Nearly eight years ago, Jordan Morris, now 32, and his friend Turner Wathen, 35, began planning a business to bring the best, purest rums they could find to the U.S. “We’re looking for rums that are unadulterated,” Wathen says. “No sugar, no caramels. We like the purity of rum.” They identified a 12-year-old rum from Trinidad that they loved, bought some, and had it shipped to a warehouse in Louisville where—due to a mistake—it got mixed with whiskey. Their pure, unadulterated rum had been adulterated, and Wathen and Morris would have to figure out what to do about it.

        The mix is mostly rum, says Morris; less than a quarter of it is whiskey.
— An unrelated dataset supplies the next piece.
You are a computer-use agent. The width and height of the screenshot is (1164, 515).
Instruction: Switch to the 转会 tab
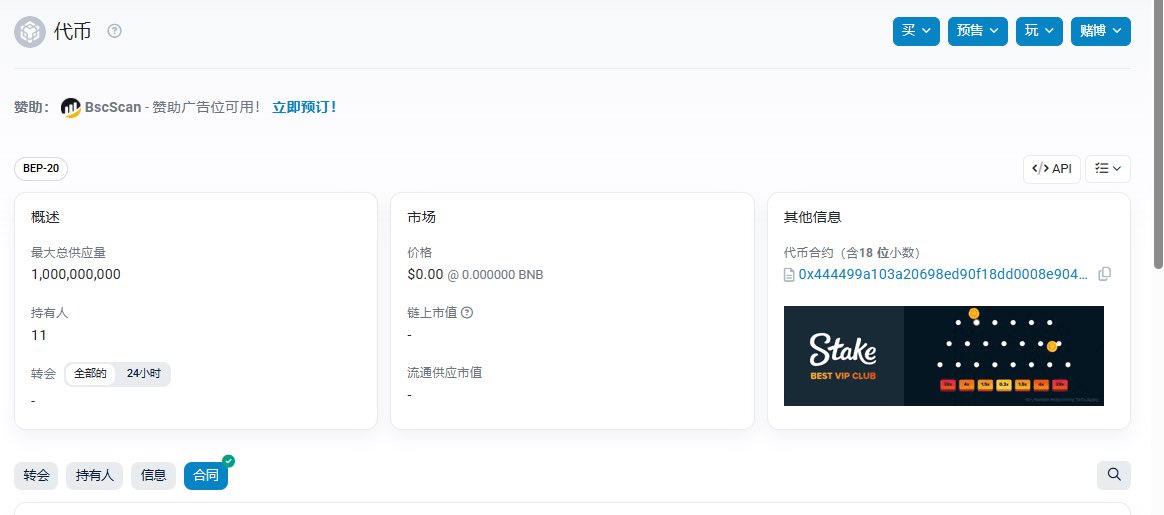click(37, 476)
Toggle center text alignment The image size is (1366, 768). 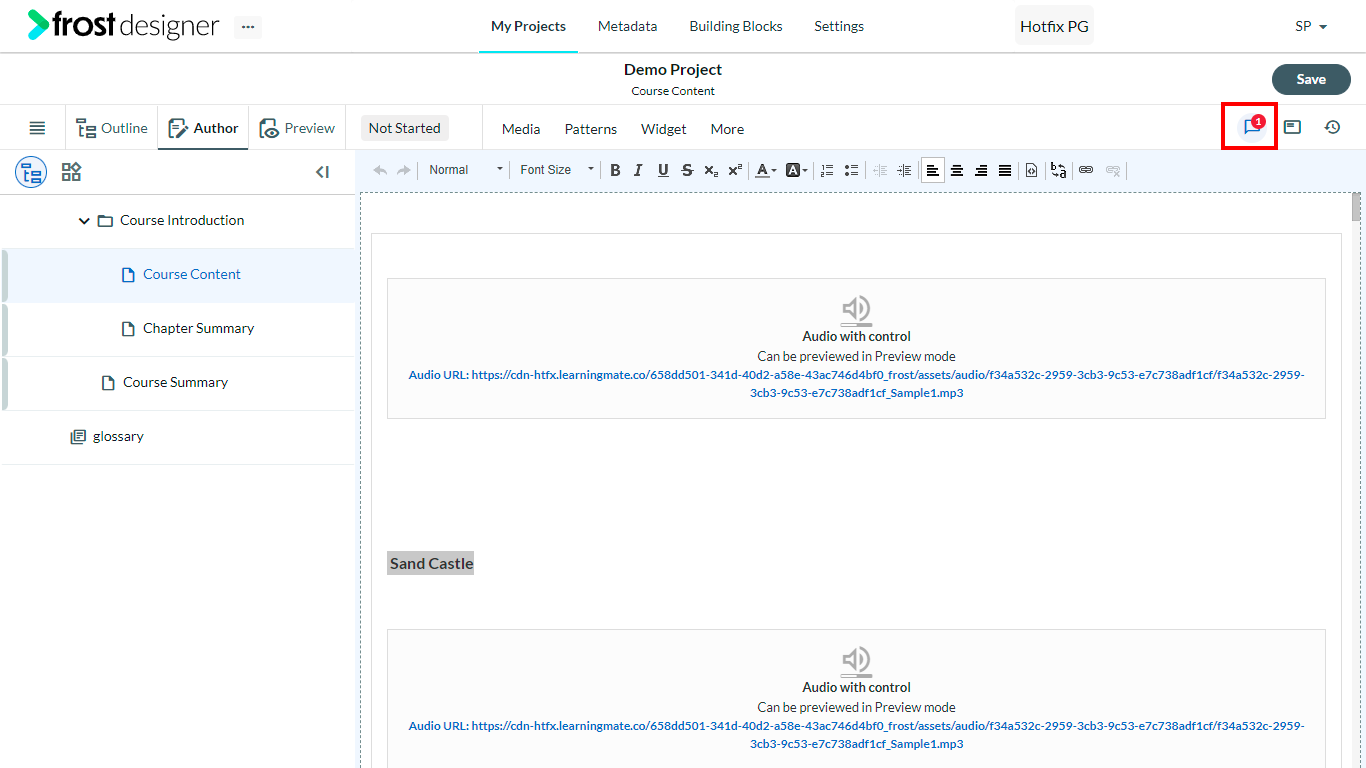[957, 170]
When they got the call telling them about the mistake, he says, they first told the warehouse to pay back whoever owned the whiskey that had been mixed with their rum. “Then we had to look at this spirit to see, is it godawful?” According to Wathen, “it was just enough rye to make a spicier finish to a sweeter rum, so you get a variety of flavors going from sweet to spicy. That’s where we lucked out.” Both Morris and Wathen liked the spirit a lot, as it turned out. But they didn’t trust themselves to be impartial, so they asked other people in the spirits industry in Louisville for their opinions—which also turned out to be favorable.

        Part of the goal of Rolling Fork Spirits is to help whiskey drinkers appreciate rum. “We source unique rums from across the Caribbean and do interesting finishes to help match what consumers look for in bourbon and Scotch whiskey,” Wathen says. Both he and Morris believe that what whiskey drinkers want is quality, and there’s plenty of quality rum out there. “It’s crazy to me that you can walk into a liquor store and there’s Appleton Estate 21-year rum sitting on the shelf,” Morris says. “They make fantastic rum, and no one wants it. Whereas people will line up the day before for a 12-year bourbon.”